### YOUR OBJECTIVE
Copy these lines verbatim, beginning at the line that contains "The image size is (1024, 957)." and ending after the line that contains "(x=1769, y=457)".

### Item position lines
[start]

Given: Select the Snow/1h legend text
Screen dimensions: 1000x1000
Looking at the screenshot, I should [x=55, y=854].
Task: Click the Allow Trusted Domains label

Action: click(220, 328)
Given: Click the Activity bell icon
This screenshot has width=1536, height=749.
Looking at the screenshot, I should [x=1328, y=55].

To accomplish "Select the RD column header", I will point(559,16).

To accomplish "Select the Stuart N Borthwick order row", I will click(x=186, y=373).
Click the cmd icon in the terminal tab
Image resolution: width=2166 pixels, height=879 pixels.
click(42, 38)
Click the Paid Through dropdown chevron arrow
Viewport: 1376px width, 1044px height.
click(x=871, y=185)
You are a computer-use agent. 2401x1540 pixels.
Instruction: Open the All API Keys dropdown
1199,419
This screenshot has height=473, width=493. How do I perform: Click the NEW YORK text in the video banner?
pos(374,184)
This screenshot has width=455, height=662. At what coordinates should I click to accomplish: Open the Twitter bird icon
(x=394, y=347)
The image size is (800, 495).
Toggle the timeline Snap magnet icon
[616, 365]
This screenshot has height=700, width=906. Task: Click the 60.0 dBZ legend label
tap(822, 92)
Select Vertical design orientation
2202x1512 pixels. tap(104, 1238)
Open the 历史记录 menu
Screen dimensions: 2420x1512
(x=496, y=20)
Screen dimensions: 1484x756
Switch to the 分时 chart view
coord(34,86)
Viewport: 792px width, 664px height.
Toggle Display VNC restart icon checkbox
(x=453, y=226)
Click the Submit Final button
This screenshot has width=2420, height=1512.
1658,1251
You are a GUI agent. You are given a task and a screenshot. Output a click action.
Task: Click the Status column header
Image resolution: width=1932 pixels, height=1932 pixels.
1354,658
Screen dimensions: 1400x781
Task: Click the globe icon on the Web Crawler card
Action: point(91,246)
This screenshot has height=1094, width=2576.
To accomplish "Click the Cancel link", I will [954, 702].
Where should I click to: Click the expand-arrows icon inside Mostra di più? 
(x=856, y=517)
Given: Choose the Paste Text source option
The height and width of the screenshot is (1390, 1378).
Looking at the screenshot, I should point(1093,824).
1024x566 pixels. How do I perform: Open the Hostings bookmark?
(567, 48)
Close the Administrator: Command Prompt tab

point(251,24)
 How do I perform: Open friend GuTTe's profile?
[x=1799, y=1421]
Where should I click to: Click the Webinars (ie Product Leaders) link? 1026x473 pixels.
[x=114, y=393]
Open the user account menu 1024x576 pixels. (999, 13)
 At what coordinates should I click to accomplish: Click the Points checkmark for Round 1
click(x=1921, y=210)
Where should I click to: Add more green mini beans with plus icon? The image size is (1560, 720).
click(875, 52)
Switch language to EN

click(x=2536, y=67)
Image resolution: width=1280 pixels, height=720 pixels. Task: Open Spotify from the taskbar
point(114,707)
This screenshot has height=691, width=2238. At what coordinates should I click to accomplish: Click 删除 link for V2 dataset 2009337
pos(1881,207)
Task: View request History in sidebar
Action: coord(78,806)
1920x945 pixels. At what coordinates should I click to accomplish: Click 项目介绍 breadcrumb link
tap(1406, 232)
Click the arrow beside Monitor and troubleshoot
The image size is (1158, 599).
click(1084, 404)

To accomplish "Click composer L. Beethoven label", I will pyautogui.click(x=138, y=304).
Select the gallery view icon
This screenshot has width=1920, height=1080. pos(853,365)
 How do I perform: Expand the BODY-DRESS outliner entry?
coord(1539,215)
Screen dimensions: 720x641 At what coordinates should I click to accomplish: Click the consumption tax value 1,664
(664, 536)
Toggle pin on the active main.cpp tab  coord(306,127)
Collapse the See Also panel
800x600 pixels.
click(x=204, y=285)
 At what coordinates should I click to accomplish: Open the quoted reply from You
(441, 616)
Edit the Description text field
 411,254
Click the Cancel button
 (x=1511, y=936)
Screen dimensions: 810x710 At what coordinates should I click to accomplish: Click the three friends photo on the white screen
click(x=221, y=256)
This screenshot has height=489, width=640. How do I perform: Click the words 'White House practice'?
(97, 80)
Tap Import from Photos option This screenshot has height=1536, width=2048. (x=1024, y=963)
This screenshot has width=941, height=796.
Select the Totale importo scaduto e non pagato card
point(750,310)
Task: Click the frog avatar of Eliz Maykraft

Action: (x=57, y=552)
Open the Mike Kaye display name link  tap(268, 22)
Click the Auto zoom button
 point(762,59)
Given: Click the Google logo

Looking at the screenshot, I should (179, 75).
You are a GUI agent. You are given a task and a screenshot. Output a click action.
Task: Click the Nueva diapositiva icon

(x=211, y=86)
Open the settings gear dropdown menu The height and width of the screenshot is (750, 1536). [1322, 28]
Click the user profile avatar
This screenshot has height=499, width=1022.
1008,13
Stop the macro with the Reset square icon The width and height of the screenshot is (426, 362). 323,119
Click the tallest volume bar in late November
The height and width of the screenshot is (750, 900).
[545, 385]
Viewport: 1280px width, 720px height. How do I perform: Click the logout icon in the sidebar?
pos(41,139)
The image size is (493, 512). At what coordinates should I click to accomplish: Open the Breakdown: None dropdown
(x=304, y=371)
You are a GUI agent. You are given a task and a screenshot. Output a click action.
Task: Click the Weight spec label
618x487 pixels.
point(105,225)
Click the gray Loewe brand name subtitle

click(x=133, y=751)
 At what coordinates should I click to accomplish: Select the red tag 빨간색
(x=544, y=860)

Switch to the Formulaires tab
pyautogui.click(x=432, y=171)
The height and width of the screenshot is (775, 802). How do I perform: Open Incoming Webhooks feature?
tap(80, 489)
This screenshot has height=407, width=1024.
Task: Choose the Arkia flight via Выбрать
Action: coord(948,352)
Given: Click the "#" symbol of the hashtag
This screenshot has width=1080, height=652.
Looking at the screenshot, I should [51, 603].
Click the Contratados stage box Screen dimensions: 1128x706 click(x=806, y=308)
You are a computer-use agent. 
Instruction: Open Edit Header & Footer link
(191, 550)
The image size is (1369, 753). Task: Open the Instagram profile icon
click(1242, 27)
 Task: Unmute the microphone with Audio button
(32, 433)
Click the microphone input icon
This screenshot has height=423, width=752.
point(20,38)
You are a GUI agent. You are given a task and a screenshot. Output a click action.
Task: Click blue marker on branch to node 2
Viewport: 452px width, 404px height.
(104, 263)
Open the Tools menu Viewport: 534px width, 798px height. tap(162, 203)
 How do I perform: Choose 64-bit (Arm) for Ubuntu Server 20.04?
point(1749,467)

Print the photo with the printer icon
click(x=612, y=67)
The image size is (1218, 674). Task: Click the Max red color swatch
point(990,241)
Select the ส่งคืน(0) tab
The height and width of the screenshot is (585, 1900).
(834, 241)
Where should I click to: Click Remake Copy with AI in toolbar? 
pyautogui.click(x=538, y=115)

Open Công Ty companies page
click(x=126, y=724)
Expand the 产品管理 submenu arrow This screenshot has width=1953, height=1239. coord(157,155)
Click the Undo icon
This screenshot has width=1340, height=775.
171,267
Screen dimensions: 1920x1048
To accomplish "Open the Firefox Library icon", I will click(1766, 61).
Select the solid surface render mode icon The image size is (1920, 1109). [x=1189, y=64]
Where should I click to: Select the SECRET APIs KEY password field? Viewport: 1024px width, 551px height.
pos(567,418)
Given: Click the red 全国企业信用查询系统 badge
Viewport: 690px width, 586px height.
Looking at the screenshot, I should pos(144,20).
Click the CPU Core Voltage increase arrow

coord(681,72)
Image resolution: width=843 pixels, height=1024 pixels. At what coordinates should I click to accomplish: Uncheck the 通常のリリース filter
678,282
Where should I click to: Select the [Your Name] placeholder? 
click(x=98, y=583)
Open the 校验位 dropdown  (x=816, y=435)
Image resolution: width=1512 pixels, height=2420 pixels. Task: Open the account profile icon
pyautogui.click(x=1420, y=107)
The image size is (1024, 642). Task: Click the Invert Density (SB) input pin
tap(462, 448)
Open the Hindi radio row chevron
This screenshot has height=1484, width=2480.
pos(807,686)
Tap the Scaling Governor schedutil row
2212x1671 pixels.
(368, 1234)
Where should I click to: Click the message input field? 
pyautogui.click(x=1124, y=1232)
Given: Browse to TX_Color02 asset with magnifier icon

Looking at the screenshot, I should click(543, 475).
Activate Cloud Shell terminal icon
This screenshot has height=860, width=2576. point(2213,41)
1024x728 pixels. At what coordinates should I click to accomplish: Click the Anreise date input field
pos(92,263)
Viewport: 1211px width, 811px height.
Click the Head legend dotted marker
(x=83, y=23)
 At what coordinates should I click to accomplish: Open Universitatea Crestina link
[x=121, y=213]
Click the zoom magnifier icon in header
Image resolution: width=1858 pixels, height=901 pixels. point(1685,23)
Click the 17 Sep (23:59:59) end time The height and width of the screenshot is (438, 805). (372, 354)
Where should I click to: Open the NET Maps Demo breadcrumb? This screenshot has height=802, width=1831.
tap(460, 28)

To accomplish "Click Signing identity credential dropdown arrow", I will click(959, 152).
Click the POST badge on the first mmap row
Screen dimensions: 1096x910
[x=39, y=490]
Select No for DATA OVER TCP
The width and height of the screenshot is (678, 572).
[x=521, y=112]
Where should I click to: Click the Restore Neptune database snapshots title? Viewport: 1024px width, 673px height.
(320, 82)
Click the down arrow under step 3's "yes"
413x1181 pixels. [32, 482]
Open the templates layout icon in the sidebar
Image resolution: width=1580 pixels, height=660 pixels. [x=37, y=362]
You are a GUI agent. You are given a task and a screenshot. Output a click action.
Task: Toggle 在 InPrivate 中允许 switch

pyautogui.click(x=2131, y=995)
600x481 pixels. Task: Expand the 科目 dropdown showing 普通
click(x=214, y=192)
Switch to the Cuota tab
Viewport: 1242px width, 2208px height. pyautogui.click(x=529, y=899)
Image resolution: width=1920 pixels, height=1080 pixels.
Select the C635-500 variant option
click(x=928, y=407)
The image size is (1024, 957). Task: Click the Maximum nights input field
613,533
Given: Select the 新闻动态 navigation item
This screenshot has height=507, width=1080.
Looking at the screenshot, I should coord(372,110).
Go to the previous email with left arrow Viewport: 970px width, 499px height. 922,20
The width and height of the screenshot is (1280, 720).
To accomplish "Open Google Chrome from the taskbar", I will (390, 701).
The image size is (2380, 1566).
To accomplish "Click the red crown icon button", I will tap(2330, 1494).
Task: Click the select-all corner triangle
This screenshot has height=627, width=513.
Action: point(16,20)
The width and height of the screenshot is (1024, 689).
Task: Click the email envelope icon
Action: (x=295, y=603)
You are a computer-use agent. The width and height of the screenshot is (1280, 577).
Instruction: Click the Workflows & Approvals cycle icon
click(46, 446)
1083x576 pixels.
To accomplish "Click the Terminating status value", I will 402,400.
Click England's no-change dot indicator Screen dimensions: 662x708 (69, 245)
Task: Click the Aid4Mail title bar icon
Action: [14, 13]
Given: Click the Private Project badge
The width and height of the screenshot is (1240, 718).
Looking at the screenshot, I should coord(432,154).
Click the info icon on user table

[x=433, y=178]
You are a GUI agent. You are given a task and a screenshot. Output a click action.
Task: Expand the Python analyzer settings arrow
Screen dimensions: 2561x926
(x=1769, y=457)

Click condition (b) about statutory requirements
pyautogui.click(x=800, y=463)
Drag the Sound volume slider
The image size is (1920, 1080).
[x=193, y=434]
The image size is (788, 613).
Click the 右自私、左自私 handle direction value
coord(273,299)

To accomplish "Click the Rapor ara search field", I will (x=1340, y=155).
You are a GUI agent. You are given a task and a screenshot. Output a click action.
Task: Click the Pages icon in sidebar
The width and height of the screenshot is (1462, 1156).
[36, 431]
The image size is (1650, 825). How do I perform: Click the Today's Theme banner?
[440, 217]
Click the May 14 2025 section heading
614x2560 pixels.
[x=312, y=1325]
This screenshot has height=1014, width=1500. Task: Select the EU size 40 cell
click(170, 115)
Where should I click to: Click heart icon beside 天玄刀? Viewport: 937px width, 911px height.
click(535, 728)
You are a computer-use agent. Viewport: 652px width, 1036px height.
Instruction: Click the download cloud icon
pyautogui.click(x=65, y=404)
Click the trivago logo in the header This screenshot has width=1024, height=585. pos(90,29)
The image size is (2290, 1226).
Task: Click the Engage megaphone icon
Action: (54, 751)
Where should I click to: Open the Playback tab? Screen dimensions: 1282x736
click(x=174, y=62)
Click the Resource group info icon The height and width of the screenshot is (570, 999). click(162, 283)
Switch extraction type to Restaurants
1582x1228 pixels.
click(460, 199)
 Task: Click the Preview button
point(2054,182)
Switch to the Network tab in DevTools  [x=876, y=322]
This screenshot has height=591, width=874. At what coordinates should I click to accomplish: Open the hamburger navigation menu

[end]

### RESPONSE TO THIS EXERCISE
The image size is (1024, 957). Task: Click the Maximum nights input field
613,533
Given: Select the 新闻动态 navigation item
This screenshot has height=507, width=1080.
Looking at the screenshot, I should coord(372,110).
Go to the previous email with left arrow Viewport: 970px width, 499px height. 922,20
The width and height of the screenshot is (1280, 720).
To accomplish "Open Google Chrome from the taskbar", I will (390, 701).
The image size is (2380, 1566).
To accomplish "Click the red crown icon button", I will tap(2330, 1494).
Task: Click the select-all corner triangle
This screenshot has height=627, width=513.
Action: point(16,20)
The width and height of the screenshot is (1024, 689).
Task: Click the email envelope icon
Action: (x=295, y=603)
You are a computer-use agent. The width and height of the screenshot is (1280, 577).
Instruction: Click the Workflows & Approvals cycle icon
click(46, 446)
1083x576 pixels.
To accomplish "Click the Terminating status value", I will 402,400.
Click England's no-change dot indicator Screen dimensions: 662x708 (69, 245)
Task: Click the Aid4Mail title bar icon
Action: [14, 13]
Given: Click the Private Project badge
The width and height of the screenshot is (1240, 718).
Looking at the screenshot, I should coord(432,154).
Click the info icon on user table

[x=433, y=178]
You are a GUI agent. You are given a task and a screenshot. Output a click action.
Task: Expand the Python analyzer settings arrow
Screen dimensions: 2561x926
(x=1769, y=457)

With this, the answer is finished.